DIRECTION 1 ->
List every street and neighborhood named in the gang-shooting report below.
DIRECTION 2 ->
Extend the gang-shooting report below by carrying it on from its final sentence.

Cops stated that it went down like this:

… two suspects, described as male Hispanics, walked up to the victims and open fire. The motive for the shooting appears to be gang related.

It happened shortly before 4 a.m., which is when officers were dispatched to the scene, the LAPD stated.

The victims were said to be between the ages of 18 and 20. No suspect descriptions were available.

On Aug. 20 another walk-up shooting only blocks away took the life of a 17-year-old boy and injured another who was shot in the leg, police said.

That attack happened in the 2800 block of Leeward Avenue.


View Koreatown gang shootings in a larger map

In rival turf only two days before that, three men were shot in a walk-up attack in the 1400 block of Alvarado Terrace, police said; one of the three died. That Pico-Union neighborhood is only a few blocks southeast of the two attacks above and represents the historic home of the massive 18th Street gang.

Back in Koreatown, Leeward is a street we described in 2009 as “one of the city's most notorious drug markets.”

Back then cops marveled that two of the nation's most dangerous gangs, M.S. and its neighboring archenemy, 18th Street, had been peaceful in recent years, perhaps as a way to keep the heat off of their lucrative drug sales.

Element and text position data ->
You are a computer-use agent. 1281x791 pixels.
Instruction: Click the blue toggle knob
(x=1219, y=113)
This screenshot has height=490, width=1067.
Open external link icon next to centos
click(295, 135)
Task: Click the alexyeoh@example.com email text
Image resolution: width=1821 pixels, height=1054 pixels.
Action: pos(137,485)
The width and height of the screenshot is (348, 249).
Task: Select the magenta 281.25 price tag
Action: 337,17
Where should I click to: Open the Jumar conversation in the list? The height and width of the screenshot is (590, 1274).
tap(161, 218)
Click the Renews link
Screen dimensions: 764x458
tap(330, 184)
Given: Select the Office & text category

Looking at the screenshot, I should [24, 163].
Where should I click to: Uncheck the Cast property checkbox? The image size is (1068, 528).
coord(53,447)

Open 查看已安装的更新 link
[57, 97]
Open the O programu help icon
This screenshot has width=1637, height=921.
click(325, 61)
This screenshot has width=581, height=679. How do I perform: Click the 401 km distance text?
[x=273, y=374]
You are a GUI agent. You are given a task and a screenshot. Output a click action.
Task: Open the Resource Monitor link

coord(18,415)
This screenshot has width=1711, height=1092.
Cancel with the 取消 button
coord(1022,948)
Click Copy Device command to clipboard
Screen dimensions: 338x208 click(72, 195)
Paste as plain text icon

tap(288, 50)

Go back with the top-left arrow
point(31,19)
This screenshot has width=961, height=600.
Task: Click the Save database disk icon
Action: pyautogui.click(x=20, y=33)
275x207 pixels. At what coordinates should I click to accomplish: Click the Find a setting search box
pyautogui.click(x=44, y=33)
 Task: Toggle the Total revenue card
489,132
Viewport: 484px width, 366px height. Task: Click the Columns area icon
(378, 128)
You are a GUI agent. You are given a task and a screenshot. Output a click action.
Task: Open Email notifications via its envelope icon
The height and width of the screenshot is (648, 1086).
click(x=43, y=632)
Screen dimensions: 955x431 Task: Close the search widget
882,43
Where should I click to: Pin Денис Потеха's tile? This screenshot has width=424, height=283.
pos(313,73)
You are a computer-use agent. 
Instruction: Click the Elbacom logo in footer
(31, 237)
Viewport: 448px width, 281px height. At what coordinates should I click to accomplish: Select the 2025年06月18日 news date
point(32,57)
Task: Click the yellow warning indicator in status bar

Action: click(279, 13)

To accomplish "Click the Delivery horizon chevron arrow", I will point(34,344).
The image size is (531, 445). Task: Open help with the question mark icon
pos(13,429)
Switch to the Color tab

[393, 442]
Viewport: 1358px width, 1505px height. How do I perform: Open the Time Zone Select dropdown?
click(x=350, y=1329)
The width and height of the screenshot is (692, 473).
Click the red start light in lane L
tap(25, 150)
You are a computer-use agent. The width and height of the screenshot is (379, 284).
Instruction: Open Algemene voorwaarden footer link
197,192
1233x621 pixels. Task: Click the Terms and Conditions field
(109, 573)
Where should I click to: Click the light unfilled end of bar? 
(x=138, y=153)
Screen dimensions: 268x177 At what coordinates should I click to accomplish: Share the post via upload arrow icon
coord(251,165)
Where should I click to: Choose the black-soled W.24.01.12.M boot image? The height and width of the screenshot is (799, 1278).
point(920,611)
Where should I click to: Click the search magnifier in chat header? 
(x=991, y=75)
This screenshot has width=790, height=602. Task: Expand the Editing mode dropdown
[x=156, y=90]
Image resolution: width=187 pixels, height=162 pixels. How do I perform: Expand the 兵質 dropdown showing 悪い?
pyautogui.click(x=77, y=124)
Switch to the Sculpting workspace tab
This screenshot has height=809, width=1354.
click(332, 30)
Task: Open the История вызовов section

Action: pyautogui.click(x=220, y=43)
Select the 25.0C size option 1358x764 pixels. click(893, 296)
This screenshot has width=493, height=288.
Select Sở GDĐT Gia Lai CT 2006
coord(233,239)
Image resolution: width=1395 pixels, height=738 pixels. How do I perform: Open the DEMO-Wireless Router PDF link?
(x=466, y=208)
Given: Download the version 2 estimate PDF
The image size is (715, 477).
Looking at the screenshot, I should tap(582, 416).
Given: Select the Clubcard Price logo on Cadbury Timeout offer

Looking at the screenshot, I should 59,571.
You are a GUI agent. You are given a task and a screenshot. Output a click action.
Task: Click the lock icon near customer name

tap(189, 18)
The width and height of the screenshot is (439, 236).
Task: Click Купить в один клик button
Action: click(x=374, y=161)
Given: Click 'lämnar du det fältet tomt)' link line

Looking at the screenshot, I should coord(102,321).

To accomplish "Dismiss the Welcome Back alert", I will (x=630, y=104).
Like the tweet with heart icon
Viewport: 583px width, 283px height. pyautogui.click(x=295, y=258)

RESPONSE 1 ->
Leeward Avenue, Alvarado Terrace, Pico-Union, Koreatown

RESPONSE 2 ->
Summer of 2012 didn't start off on such a cool note.

On the afternoon of May 26 the driver of an SUV ran down a bicyclist before someone jumped out of the vehicle and fatally shot the bike rider, police said. That one happened at San Marino and New Hampshire Avenue.

M.S. laid down its roots decades ago on the grass of Seoul International Park, a few blocks east, at Olympic Boulevard and Irolo Street in Koreatown.

[Updated at 11:47 a.m. Tuesday]: In a strange bit of timing, the New York Times delves into the war between M.S. and 18th Street and says there has been a gang truce hammered out in El Salvadoran prison.

Calling the L.A.-born street armies “two of the hemisphere's most violent street gangs,” the Times quotes Alex Sanchez of L.A. gang-intervention group Homies Unidos:

This is a historic moment in El Salvador. If we lose this moment, we lose the moment of a lifetime.